Caracas. – Una avería en una de las unidades de mayor capacidad de la Central Hidroeléctrica Simón Bolívar, en Guri, habría dejado fuera de servicio al menos 1.200 megavatios (MW) de generación en el complejo hidroeléctrico del Bajo Caroní, en el estado Bolívar.
De acuerdo con un reporte del portal noticioso El Pitazo, el primero en revelar la novedad, debido al deterioro acumulado y la falta de mantenimiento, una de las máquinas de mayor potencia de la planta registró una parada abrupta el pasado 29 de agosto.

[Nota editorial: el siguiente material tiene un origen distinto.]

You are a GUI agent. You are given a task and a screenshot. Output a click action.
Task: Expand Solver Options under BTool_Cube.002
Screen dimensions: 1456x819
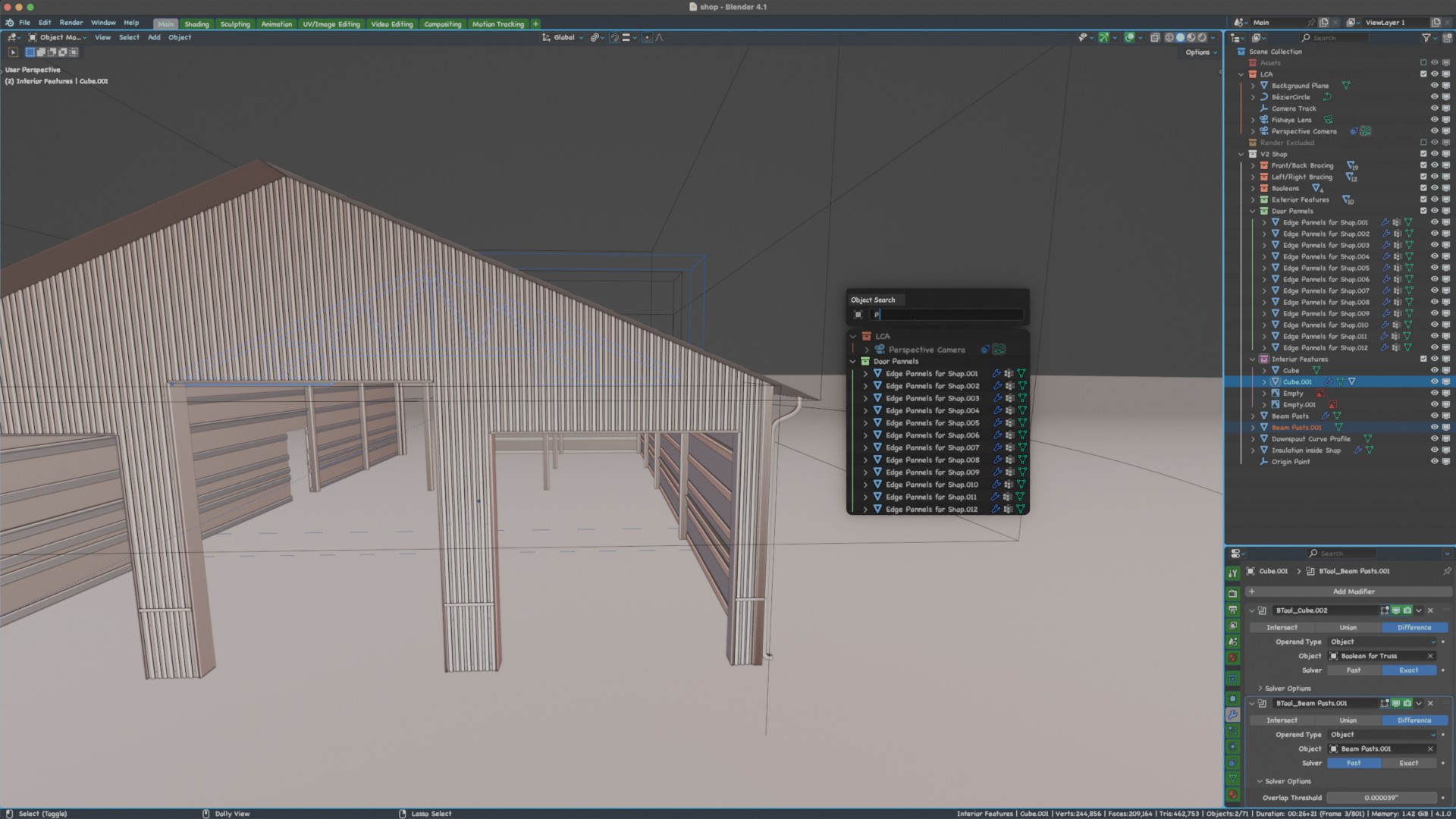coord(1288,689)
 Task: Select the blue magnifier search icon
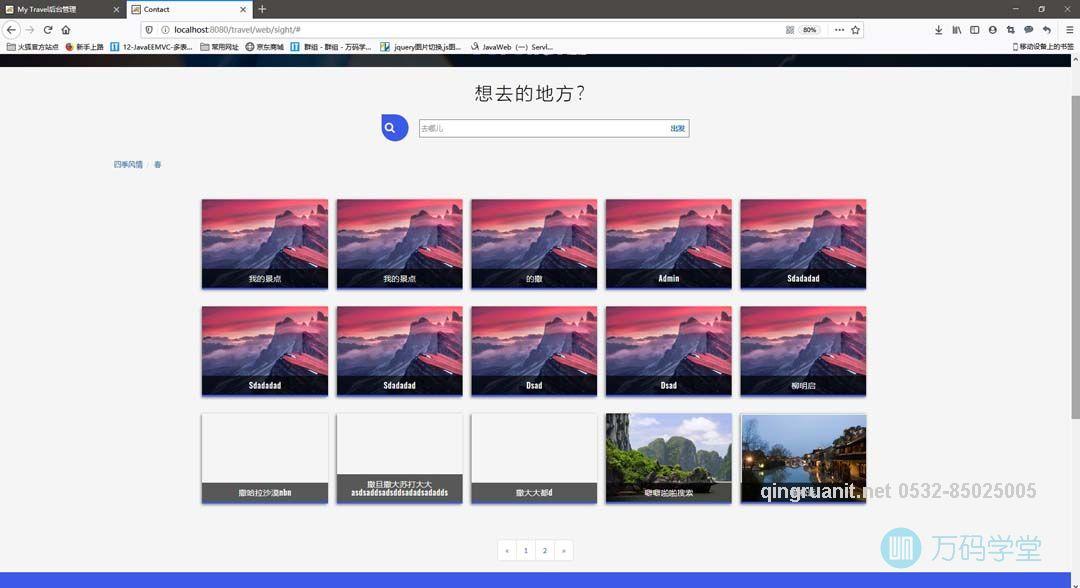(390, 127)
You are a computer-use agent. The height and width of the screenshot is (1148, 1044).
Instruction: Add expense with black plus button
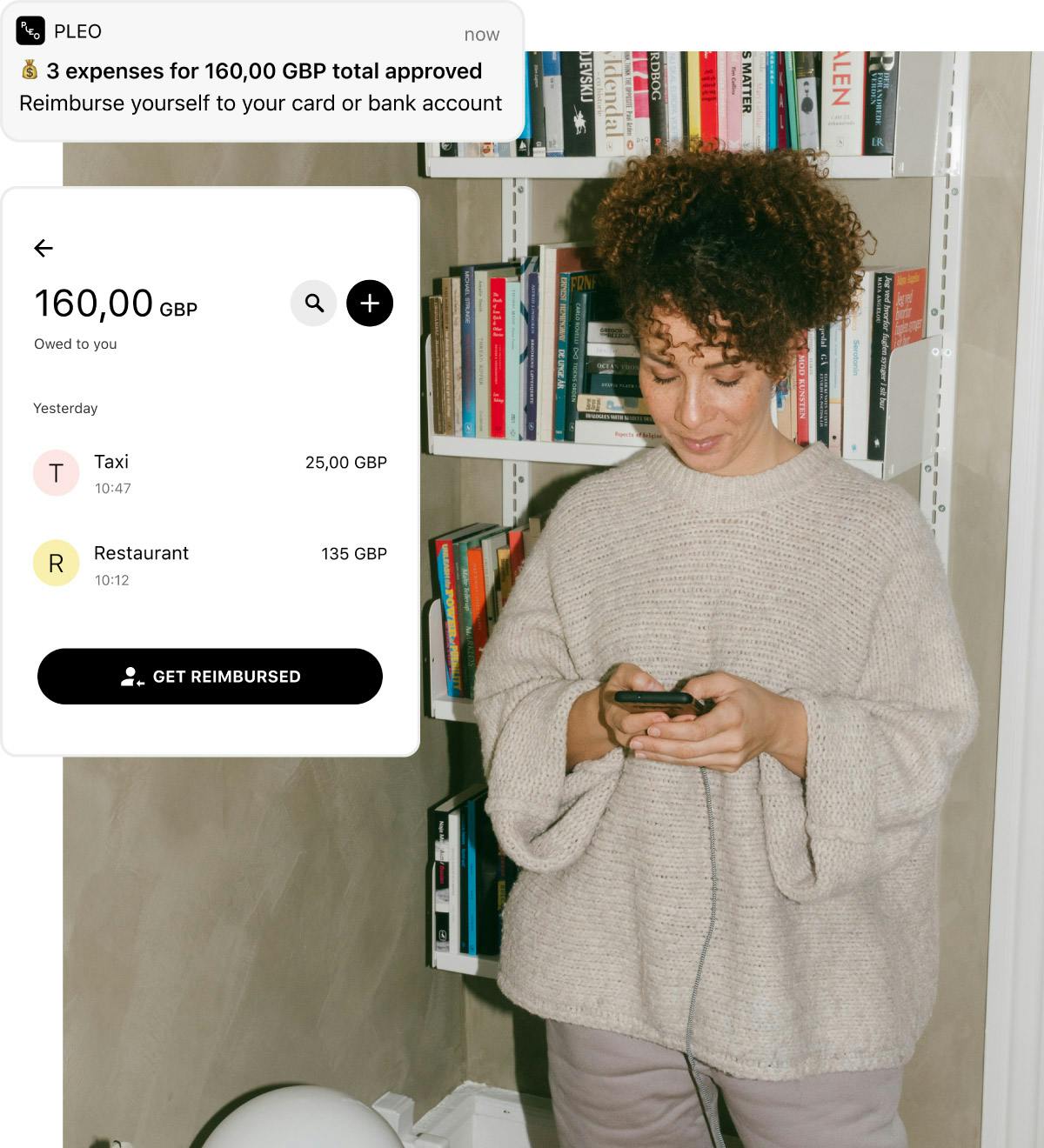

Se trata de una turbina con capacidad instalada de 770 MW que fue modernizada en 2004. Según El Pitazo, la unidad presentó una parada de emergencia tras el desprendimiento parcial del anillo de desgaste inferior fijo del rodete.
El incidente ocurre en un contexto de déficit de generación y apagones recurrentes en distintas regiones del país. El déficit producido por la falla no permite cubrir la demanda, la cual, para el 10 de agosto alcanzó los 15.625 MW, mientras la oferta no supera los 13.000 MW, según informes del Ministerio de Energía Eléctrica del narcorégimen chavista interino.

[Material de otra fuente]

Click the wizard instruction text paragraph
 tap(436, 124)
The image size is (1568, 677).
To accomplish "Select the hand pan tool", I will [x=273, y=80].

Las autoridades de la CORPOELEC habían sido advertidas meses atrás sobre el deterioro de la unidad 17 de la Casa de Máquinas 2 de Guri, una turbina con capacidad de 770 megavatios que fue modernizada en 2004 por la empresa Kvaerner Canadian GE, pero la alerta fue ignorada.

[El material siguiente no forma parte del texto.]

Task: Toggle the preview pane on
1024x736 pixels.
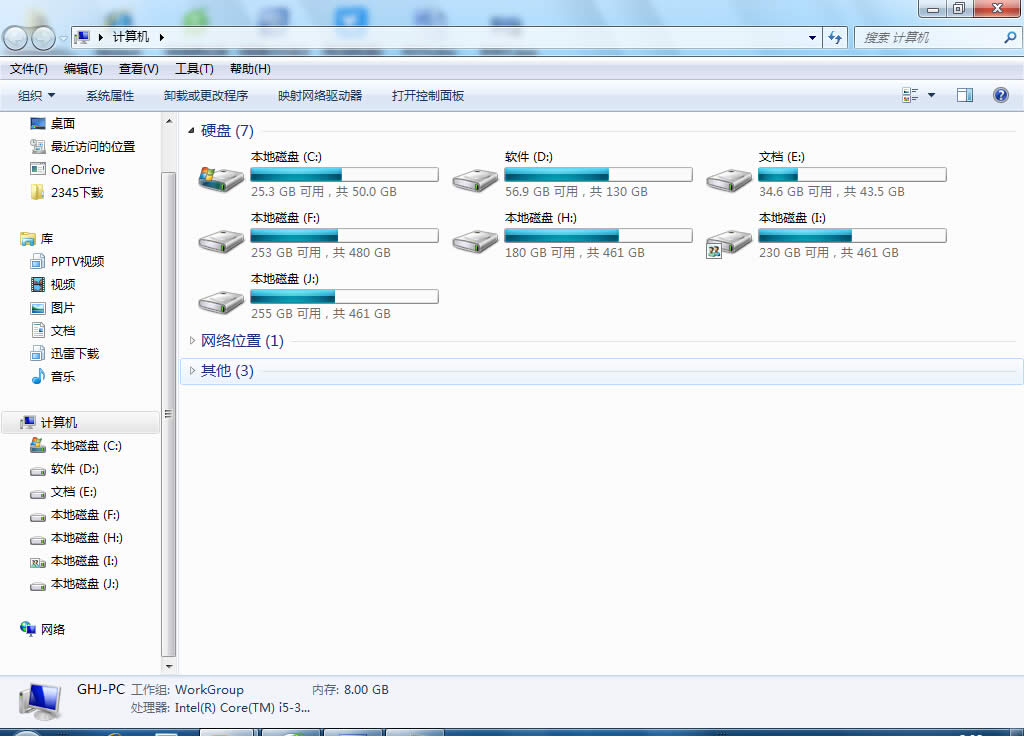Action: [x=964, y=95]
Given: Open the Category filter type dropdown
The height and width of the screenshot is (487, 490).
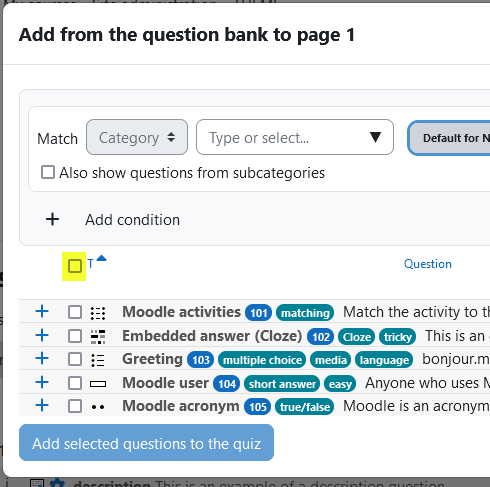Looking at the screenshot, I should [x=137, y=137].
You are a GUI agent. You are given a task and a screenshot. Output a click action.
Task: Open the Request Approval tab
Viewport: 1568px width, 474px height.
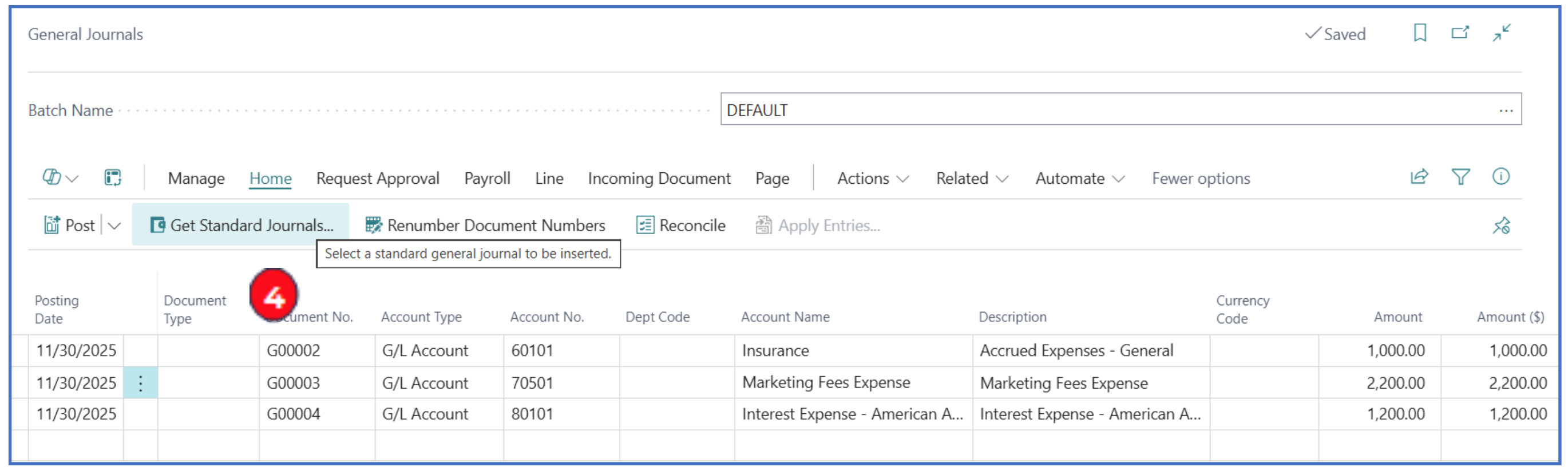click(377, 179)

Además, no se sabe qué otros daños colaterales se registraron en la unidad producto del torque excesivo a los que fueron sometidos los componentes.
Según el ingeniero José Aguilar, especialistas en sistemas de generación eléctrica, experto consultado por El Pitazo sobre el tema «la unidad 17 estará fuera de servicio mucho tiempo. Rehabilitarla podría tardar al menos dos años porque se requiere construir un rodete nuevo para instalarlo, y todavía no sabemos qué otros daños colaterales se registraron en la unidad productos del torque excesivo a los que fueron sometidos los componentes”, explicó.
La indisponibilidad de la unidad 17 también tendría consecuencias sobre las centrales de Caruachi y Macagua, cuyas operaciones dependen del caudal turbinado en Guri. Aguilar estima que la reducción no se limitaría a los 770 MW de la unidad afectada, sino que implicaría cerca de 430 MW adicionales en esas plantas, para una pérdida total aproximada de 1.200 MW.